→ **DO THIS**:
Reproduce each line of the data below verbatim.

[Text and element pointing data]

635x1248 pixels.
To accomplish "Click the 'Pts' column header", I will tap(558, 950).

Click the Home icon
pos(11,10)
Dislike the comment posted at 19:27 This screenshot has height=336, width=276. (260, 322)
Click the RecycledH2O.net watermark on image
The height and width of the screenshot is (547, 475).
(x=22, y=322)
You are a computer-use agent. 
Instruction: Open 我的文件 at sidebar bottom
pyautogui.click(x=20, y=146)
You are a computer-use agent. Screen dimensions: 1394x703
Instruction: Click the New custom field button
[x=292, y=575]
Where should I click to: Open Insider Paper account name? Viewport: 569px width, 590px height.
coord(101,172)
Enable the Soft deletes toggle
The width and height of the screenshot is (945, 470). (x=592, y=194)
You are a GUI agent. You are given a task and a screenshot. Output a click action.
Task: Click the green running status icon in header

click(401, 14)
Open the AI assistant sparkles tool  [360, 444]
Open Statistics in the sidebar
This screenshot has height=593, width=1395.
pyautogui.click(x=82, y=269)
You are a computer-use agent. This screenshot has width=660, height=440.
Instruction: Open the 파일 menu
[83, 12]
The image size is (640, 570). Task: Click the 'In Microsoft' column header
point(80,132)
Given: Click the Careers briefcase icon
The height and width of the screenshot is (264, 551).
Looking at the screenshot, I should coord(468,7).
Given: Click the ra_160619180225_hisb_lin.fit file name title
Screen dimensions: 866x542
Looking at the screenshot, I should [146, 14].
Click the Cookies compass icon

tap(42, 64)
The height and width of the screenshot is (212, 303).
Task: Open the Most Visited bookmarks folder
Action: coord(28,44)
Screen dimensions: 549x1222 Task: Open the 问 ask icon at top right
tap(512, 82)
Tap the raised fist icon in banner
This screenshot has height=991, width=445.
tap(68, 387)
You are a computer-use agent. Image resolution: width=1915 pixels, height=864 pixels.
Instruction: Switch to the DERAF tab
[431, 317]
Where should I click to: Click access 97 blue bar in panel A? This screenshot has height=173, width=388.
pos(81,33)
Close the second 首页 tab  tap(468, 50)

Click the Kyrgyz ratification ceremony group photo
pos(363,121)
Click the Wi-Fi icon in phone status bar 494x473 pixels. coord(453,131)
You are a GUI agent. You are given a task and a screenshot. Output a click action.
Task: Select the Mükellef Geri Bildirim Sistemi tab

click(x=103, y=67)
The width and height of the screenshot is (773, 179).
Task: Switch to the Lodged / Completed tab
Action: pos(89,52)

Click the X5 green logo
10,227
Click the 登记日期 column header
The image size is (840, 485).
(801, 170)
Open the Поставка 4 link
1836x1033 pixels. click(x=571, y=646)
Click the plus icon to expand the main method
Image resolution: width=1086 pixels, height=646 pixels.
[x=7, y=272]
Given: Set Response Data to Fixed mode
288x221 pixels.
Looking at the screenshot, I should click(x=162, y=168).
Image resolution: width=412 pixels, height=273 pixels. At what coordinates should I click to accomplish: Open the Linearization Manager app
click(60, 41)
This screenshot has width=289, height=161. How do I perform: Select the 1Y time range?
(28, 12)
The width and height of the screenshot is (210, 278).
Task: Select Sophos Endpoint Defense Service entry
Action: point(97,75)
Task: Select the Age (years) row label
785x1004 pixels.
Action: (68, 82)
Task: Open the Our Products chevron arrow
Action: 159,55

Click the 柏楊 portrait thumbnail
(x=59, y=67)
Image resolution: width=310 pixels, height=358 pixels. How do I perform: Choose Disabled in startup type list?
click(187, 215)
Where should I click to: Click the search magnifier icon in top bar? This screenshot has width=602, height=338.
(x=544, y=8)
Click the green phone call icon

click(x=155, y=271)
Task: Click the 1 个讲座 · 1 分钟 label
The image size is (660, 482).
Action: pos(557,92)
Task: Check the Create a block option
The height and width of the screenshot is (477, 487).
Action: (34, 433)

→ **FINAL ANSWER**:
635x1248 pixels.
To accomplish "Click the 'Pts' column header", I will tap(558, 950).

Click the Home icon
pos(11,10)
Dislike the comment posted at 19:27 This screenshot has height=336, width=276. (260, 322)
Click the RecycledH2O.net watermark on image
The height and width of the screenshot is (547, 475).
(x=22, y=322)
You are a computer-use agent. 
Instruction: Open 我的文件 at sidebar bottom
pyautogui.click(x=20, y=146)
You are a computer-use agent. Screen dimensions: 1394x703
Instruction: Click the New custom field button
[x=292, y=575]
Where should I click to: Open Insider Paper account name? Viewport: 569px width, 590px height.
coord(101,172)
Enable the Soft deletes toggle
The width and height of the screenshot is (945, 470). (x=592, y=194)
You are a GUI agent. You are given a task and a screenshot. Output a click action.
Task: Click the green running status icon in header

click(401, 14)
Open the AI assistant sparkles tool  [360, 444]
Open Statistics in the sidebar
This screenshot has height=593, width=1395.
pyautogui.click(x=82, y=269)
You are a computer-use agent. This screenshot has width=660, height=440.
Instruction: Open the 파일 menu
[83, 12]
The image size is (640, 570). Task: Click the 'In Microsoft' column header
point(80,132)
Given: Click the Careers briefcase icon
The height and width of the screenshot is (264, 551).
Looking at the screenshot, I should coord(468,7).
Given: Click the ra_160619180225_hisb_lin.fit file name title
Screen dimensions: 866x542
Looking at the screenshot, I should [146, 14].
Click the Cookies compass icon

tap(42, 64)
The height and width of the screenshot is (212, 303).
Task: Open the Most Visited bookmarks folder
Action: coord(28,44)
Screen dimensions: 549x1222 Task: Open the 问 ask icon at top right
tap(512, 82)
Tap the raised fist icon in banner
This screenshot has height=991, width=445.
tap(68, 387)
You are a computer-use agent. Image resolution: width=1915 pixels, height=864 pixels.
Instruction: Switch to the DERAF tab
[431, 317]
Where should I click to: Click access 97 blue bar in panel A? This screenshot has height=173, width=388.
pos(81,33)
Close the second 首页 tab  tap(468, 50)

Click the Kyrgyz ratification ceremony group photo
pos(363,121)
Click the Wi-Fi icon in phone status bar 494x473 pixels. coord(453,131)
You are a GUI agent. You are given a task and a screenshot. Output a click action.
Task: Select the Mükellef Geri Bildirim Sistemi tab

click(x=103, y=67)
The width and height of the screenshot is (773, 179).
Task: Switch to the Lodged / Completed tab
Action: pos(89,52)

Click the X5 green logo
10,227
Click the 登记日期 column header
The image size is (840, 485).
(801, 170)
Open the Поставка 4 link
1836x1033 pixels. click(x=571, y=646)
Click the plus icon to expand the main method
Image resolution: width=1086 pixels, height=646 pixels.
[x=7, y=272]
Given: Set Response Data to Fixed mode
288x221 pixels.
Looking at the screenshot, I should click(x=162, y=168).
Image resolution: width=412 pixels, height=273 pixels. At what coordinates should I click to accomplish: Open the Linearization Manager app
click(60, 41)
This screenshot has width=289, height=161. How do I perform: Select the 1Y time range?
(28, 12)
The width and height of the screenshot is (210, 278).
Task: Select Sophos Endpoint Defense Service entry
Action: point(97,75)
Task: Select the Age (years) row label
785x1004 pixels.
Action: (68, 82)
Task: Open the Our Products chevron arrow
Action: 159,55

Click the 柏楊 portrait thumbnail
(x=59, y=67)
Image resolution: width=310 pixels, height=358 pixels. How do I perform: Choose Disabled in startup type list?
click(187, 215)
Where should I click to: Click the search magnifier icon in top bar? This screenshot has width=602, height=338.
(x=544, y=8)
Click the green phone call icon

click(x=155, y=271)
Task: Click the 1 个讲座 · 1 分钟 label
The image size is (660, 482).
Action: pos(557,92)
Task: Check the Create a block option
The height and width of the screenshot is (477, 487).
Action: (34, 433)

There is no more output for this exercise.